- TGI Fridays is reimbursing its general managers up to $2,500 for vacation expenses, Bloomberg reports. The perk was rolled out this year to help mitigate labor shortages affecting the restaurant industry.
- The casual dining chain is also offering general managers bonuses to help cover health insurance costs, per Bloomberg.
- About 650,000 fewer workers are employed in foodservice than in January 2020, and the sector has seen only gradual employment increases since July 2021, according to the U.S. Bureau of Labor Statistics. The quit rate is also at an all-time high — about 6.9% (920,000) of foodservice workers quit in November.
Fridays' vacation reimbursement is a creative approach to paid time off, which many restaurant chains have expanded throughout the pandemic to attract talent and keep existing employees. The full-service category is more challenged by the labor crisis than its quick-service peer, according to Moody's.

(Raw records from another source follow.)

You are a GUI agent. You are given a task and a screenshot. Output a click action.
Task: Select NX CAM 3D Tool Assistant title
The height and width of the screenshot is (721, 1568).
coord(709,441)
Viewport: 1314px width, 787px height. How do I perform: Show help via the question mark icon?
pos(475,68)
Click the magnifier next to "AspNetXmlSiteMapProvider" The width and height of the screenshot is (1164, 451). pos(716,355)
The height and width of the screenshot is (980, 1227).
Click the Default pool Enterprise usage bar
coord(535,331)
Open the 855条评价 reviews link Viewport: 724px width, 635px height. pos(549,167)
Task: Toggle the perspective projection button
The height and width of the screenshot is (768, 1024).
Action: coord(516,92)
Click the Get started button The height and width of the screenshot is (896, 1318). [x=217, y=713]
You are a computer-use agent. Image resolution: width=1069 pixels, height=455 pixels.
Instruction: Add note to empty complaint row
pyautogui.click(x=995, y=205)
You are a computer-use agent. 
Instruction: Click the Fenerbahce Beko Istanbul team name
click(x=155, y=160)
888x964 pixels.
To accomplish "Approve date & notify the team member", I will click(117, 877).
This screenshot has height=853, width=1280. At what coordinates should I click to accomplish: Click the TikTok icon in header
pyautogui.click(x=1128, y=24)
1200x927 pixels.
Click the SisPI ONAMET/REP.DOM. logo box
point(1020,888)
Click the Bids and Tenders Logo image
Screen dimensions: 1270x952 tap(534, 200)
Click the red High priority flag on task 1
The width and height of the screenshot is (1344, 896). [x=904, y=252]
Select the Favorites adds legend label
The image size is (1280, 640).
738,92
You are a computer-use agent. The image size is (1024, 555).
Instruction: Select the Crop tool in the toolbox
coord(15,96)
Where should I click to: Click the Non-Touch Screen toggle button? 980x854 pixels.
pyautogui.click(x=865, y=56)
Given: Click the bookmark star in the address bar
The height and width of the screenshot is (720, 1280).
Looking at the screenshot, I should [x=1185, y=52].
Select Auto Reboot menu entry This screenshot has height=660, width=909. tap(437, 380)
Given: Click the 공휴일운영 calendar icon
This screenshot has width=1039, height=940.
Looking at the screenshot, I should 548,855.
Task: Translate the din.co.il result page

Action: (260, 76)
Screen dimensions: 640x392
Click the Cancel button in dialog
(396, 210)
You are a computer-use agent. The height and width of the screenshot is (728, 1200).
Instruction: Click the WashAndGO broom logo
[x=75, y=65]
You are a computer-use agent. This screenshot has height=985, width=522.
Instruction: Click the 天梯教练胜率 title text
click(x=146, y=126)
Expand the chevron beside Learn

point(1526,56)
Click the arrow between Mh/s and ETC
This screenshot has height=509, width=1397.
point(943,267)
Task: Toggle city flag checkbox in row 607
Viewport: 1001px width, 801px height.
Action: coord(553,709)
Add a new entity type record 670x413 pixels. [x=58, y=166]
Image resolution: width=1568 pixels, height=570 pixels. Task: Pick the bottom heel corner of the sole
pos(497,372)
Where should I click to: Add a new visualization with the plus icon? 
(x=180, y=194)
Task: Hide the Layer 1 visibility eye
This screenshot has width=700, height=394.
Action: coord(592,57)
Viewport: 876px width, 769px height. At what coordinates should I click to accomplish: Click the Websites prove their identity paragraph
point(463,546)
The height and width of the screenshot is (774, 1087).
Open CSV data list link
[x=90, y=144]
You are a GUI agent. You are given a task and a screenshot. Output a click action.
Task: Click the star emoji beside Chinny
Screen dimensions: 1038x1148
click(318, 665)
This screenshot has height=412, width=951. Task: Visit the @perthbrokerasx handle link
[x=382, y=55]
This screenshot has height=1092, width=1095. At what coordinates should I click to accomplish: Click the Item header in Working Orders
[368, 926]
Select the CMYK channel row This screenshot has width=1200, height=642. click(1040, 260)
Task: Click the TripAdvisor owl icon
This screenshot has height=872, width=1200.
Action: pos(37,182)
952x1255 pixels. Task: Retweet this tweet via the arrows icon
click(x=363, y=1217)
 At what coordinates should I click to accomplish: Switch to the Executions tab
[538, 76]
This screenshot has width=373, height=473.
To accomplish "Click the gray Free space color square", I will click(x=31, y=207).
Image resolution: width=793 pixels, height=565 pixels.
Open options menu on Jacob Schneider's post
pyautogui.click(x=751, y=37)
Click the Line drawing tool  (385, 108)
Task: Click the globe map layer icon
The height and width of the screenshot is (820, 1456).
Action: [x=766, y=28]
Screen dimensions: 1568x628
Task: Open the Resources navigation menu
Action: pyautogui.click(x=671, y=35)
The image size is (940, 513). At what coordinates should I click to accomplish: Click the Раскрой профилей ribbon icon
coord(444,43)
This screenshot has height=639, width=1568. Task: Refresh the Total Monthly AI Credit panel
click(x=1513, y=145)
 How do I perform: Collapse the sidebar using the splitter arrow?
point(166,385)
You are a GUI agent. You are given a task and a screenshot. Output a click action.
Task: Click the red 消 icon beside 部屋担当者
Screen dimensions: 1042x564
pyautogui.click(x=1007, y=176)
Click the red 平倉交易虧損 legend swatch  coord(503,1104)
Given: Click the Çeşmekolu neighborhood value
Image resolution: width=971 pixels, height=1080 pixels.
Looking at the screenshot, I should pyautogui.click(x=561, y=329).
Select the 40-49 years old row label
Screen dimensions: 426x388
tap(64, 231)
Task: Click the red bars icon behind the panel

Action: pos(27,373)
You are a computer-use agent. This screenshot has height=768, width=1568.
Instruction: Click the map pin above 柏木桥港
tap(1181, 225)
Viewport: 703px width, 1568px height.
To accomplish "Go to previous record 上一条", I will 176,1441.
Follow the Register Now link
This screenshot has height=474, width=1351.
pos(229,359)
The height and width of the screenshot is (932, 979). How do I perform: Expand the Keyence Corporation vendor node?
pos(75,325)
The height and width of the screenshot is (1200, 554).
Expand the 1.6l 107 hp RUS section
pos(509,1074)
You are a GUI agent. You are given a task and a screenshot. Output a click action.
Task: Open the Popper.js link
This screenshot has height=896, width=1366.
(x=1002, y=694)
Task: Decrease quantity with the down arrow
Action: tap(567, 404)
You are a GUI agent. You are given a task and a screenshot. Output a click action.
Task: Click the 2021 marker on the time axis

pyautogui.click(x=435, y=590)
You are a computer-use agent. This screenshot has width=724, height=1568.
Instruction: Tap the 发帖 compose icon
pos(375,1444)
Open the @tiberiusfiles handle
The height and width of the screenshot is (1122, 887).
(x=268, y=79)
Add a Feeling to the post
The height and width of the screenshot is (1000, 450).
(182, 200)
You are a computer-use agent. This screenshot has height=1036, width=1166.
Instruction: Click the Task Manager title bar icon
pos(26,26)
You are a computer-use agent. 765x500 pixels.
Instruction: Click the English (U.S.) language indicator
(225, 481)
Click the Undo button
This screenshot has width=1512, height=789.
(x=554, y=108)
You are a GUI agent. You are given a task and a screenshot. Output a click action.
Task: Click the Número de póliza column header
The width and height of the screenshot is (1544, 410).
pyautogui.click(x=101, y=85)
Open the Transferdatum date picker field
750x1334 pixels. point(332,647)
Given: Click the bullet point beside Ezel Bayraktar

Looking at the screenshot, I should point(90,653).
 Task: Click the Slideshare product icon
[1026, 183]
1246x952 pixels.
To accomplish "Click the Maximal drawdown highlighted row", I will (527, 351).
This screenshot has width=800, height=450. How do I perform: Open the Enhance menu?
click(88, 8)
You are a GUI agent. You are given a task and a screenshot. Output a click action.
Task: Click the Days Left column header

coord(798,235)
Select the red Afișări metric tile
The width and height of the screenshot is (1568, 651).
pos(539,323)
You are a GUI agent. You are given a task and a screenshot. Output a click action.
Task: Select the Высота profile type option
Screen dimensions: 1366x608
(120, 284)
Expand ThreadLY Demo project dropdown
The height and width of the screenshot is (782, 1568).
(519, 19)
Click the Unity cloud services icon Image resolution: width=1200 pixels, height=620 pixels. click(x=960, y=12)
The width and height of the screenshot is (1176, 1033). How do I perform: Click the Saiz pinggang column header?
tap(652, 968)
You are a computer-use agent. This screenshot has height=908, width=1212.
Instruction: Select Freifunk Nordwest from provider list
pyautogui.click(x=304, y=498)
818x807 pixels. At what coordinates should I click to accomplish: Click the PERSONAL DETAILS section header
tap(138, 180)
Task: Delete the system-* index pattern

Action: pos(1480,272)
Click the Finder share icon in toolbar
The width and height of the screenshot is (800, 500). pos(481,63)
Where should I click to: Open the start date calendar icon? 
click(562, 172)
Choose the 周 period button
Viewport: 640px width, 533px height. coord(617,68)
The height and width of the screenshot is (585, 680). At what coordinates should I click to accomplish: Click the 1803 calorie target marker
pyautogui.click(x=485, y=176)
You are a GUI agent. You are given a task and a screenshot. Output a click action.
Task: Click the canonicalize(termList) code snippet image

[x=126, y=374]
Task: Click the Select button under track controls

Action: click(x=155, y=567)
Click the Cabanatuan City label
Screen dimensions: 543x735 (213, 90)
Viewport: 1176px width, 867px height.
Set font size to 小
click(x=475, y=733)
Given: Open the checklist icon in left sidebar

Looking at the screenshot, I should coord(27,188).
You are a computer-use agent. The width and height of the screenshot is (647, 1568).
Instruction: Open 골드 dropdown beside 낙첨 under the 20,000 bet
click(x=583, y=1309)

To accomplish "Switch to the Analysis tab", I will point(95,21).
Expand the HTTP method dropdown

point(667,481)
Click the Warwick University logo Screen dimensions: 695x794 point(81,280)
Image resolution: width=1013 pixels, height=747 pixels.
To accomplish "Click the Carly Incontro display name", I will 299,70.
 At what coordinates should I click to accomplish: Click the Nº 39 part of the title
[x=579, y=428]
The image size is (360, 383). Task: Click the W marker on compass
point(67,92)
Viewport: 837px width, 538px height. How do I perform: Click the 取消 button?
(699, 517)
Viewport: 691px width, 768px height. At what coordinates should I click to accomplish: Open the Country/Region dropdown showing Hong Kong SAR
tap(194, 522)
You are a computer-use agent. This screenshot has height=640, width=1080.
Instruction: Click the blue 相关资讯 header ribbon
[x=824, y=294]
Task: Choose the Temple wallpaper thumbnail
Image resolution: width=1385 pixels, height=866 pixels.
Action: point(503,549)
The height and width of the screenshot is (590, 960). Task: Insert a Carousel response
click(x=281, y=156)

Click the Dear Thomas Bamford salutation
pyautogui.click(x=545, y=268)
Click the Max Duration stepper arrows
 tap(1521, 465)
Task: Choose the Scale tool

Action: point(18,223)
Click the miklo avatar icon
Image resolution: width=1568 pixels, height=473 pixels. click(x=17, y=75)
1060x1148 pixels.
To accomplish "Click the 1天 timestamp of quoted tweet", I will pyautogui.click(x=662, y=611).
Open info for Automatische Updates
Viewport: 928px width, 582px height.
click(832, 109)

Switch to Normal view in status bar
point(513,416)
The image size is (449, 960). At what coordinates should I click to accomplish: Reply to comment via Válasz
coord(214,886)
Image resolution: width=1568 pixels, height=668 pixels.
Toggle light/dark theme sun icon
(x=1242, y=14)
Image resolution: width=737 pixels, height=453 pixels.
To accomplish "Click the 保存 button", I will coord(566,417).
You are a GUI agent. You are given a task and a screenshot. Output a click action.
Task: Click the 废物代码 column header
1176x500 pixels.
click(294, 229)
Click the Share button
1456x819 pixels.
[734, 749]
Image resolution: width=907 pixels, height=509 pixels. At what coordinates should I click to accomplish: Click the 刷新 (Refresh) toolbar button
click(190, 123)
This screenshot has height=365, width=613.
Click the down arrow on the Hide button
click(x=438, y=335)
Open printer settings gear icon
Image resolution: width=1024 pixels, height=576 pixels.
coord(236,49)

Last spring, Taco Bell began offering general managers up to four weeks of accrued vacation per year. Some restaurant owners have taken their employees on vacations to show appreciation for their staff's work throughout the COVID-19 crisis. Danielle Jones, owner of Abenaki Trail Restaurant and Pub in New Hampshire, pays for flights and accommodation for her employees every year. Jones told Business Insider that she hasn't had issues finding staff to keep her restaurant running.
Fridays CEO Ray Blanchette told Bloomberg the chain's two new benefits should bolster retention for both managers and hourly employees striving for promotions.
Employees are leaving the restaurant industry in droves for several reasons, which may be too complex to be solved by vacation stipends or small raises. The current labor market problems exist despite average pay for restaurant workers surpassing $15 an hour for the first time ever last year.
BlackBox/Snagajob data found that 23% of workers are leaving restaurants to find more consistent scheduling and income, and 17% are leaving because they lack access to professional development opportunities. As many as 33% of hourly workers would like to change industries, according to BlackBox/Snagajob data. Further, a majority of surveyed restaurant workers reported experiencing emotional abuse or disrespect on the job during the pandemic.
Operators have deployed a variety of tactics to solve the labor shortage — from free iPhones to enhanced educational benefits and hiring bonuses. The needle hasn't moved much so far though, according to the National Restaurant Association's State of the Industry Mid-Year Update for 2021. Three out of every four restaurant owners reported employee hiring and retention as their greatest difficulty.